Security Level: mconfig also supports three security levels: 0 (highest), 1 and 2 (lowest). Our scheme is based on machine level instructions and the trace values are checked only when ctrace is executed. If somehow, an attacker is able to takeover program control and start executing malicious code without any ctrace instructions, no exceptions will be

raised. To prevent such a scenario, a security level can be initialized which forces use of ctrace after every 10, 25 and 50 assembly instructions based on specified security level 0, 1 or 2. Additionally, once mconfig is initialized, the tracing unit monitors all load/stores to memory and make sure that the trace values used for ctrace are taken only from memory region dedicated for trace table. It also makes sure that init, start and stop commands are issued in proper order and all the configuration registers are initialized before using mtrace and ctrace. For any violation, an exception is raised.

Checkpoints: Checkpoints are unique values supported by mconfig that can be added to the hash input using mconfig instruction. They are used in complex control flows to mark the execution of a function.

========

* _SET TASKS_
A: Sum up the mconfig text in two sentences.
B: From the mconfig text, copy word for word the part starting at "raised. To prevent" and ending at "exception is raised.".

* _RECORD EXTRACTS_

========

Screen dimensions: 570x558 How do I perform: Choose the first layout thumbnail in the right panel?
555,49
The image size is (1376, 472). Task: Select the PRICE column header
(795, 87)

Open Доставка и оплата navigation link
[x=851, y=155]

========

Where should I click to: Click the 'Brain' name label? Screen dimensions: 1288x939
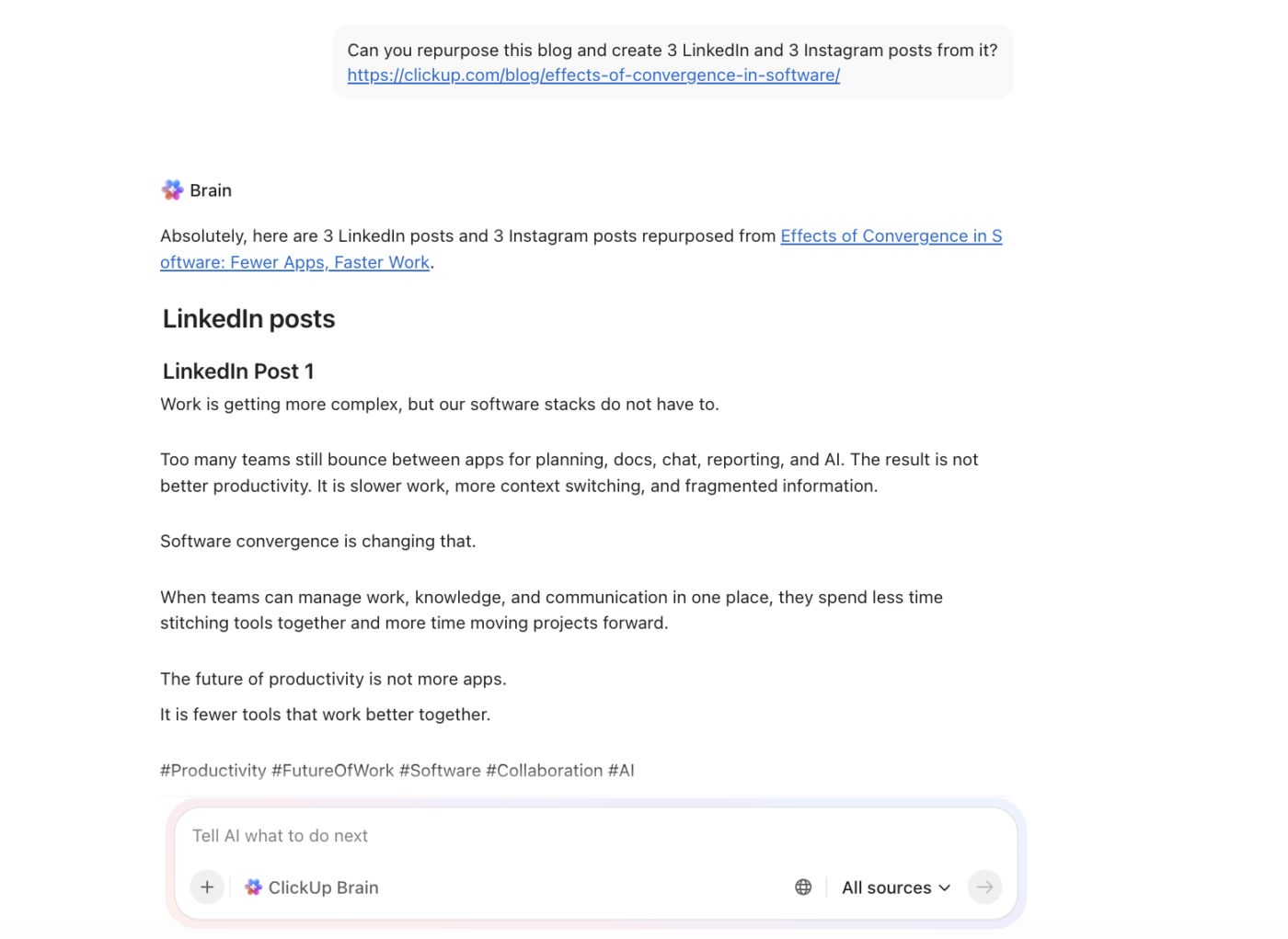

========

* _RESULTS_
A: mconfig offers three security levels, from 0 (highest) to 2 (lowest), which force ctrace to be used after every 10, 25 or 50 assembly instructions so that an attacker cannot run malicious code without ctrace and avoid raising exceptions. Once mconfig is initialized, the tracing unit checks that trace values come only from the trace table's memory region and that commands and configuration happen in the proper order, and mconfig also supports checkpoints, which are unique values added to the hash input to mark a function's execution in complex control flows.

B:
raised. To prevent such a scenario, a security level can be initialized which forces use of ctrace after every 10, 25 and 50 assembly instructions based on specified security level 0, 1 or 2. Additionally, once mconfig is initialized, the tracing unit monitors all load/stores to memory and make sure that the trace values used for ctrace are taken only from memory region dedicated for trace table. It also makes sure that init, start and stop commands are issued in proper order and all the configuration registers are initialized before using mtrace and ctrace. For any violation, an exception is raised.